TRAFFICKING IN PERSONS – The country is a destination for men and women trafficked from Ukraine, Moldova, Russia, Romania, and Brazil for the purposes of forced labor and sexual exploitation. There were reports that immigrant children were used for street begging. Some trafficking victims were transited through the country to other European countries. Most trafficked persons were Eastern European males who ended up working in construction or in other low-wage industries, such as textile manufacturing, woodworking, metalworking, and marble cutting. Some trafficked women (mostly from Eastern Europe and Brazil) worked as prostitutes. Trafficked persons usually lived in hiding in poor conditions, often with little or no sanitation facilities and in cramped spaces. Some trafficked workers were not paid, and some were "housed" within the factory or construction site. Moldovan, Russian, and Ukrainian organized crime groups reportedly conducted most of the trafficking of Eastern Europeans. The traffickers frequently demanded additional payments and a share of earnings following their victims' arrival in the country, usually under threat of physical harm. They often withheld the identification documents of the trafficked persons and threatened to harm family members who remained in the country of origin.
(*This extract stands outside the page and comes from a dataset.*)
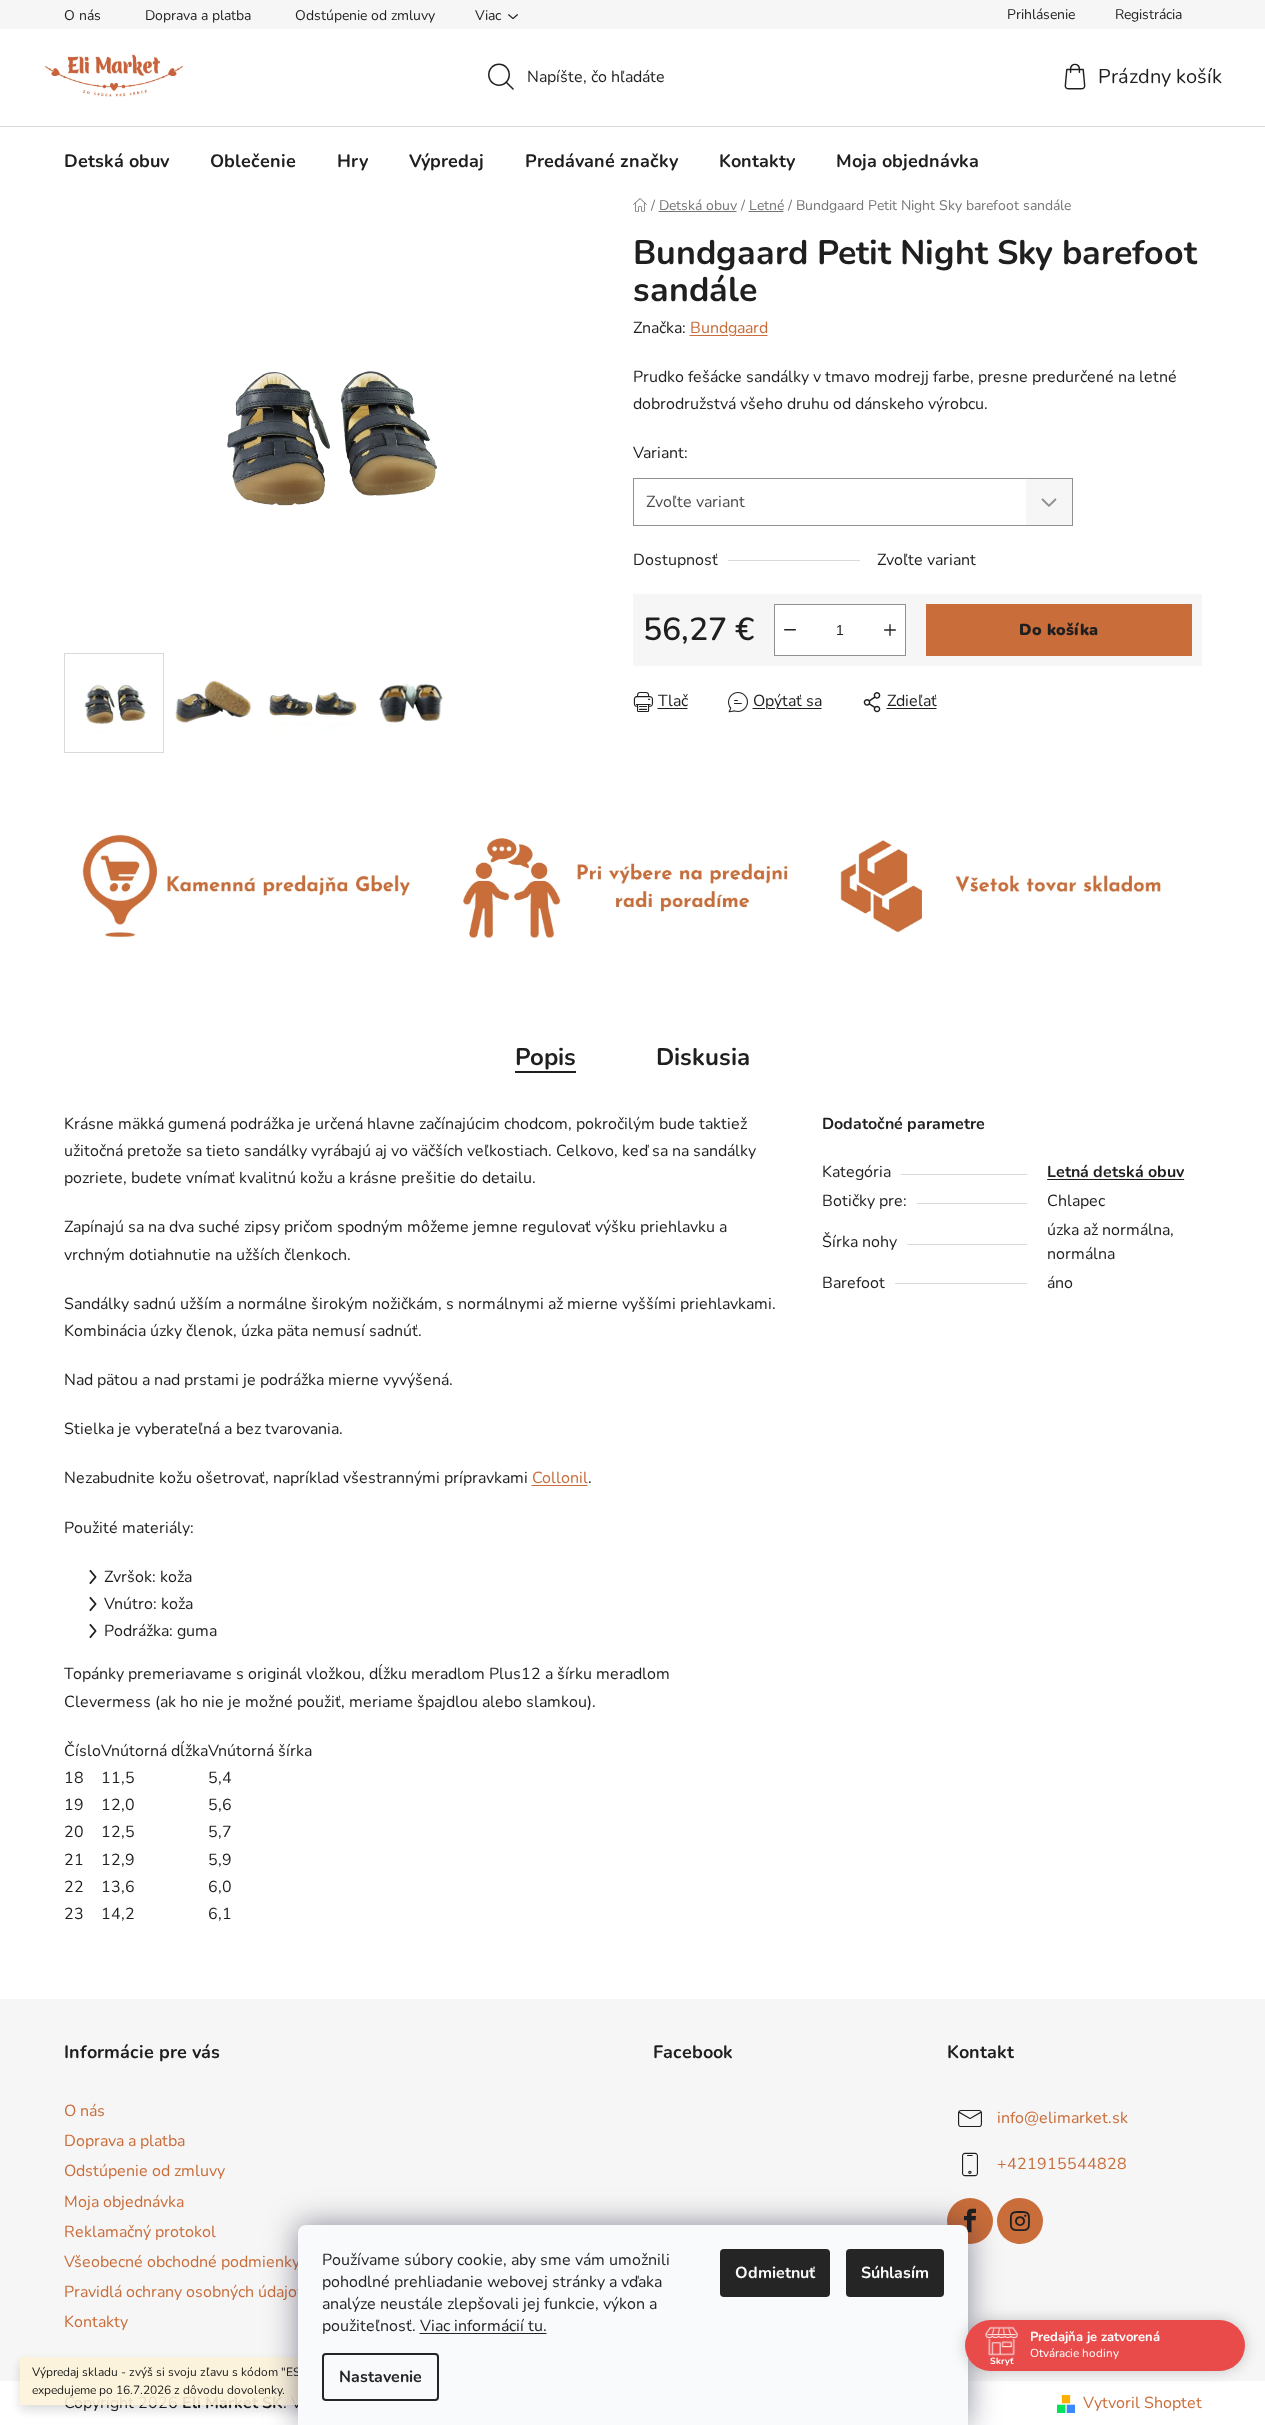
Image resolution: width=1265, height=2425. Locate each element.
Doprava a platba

Freedom House Country Report

2018 Edition

[accessed 5 May 2020]


Portugal is a destination and transit point for victims of human trafficking, particularly women from Eastern Europe and former Portuguese colonies in South America and Africa. Although forced labor is prohibited by law, there have been some reports of the practice, especially in the agriculture, hospitality, and construction sectors. Immigrant workers are especially vulnerable to economic exploitation.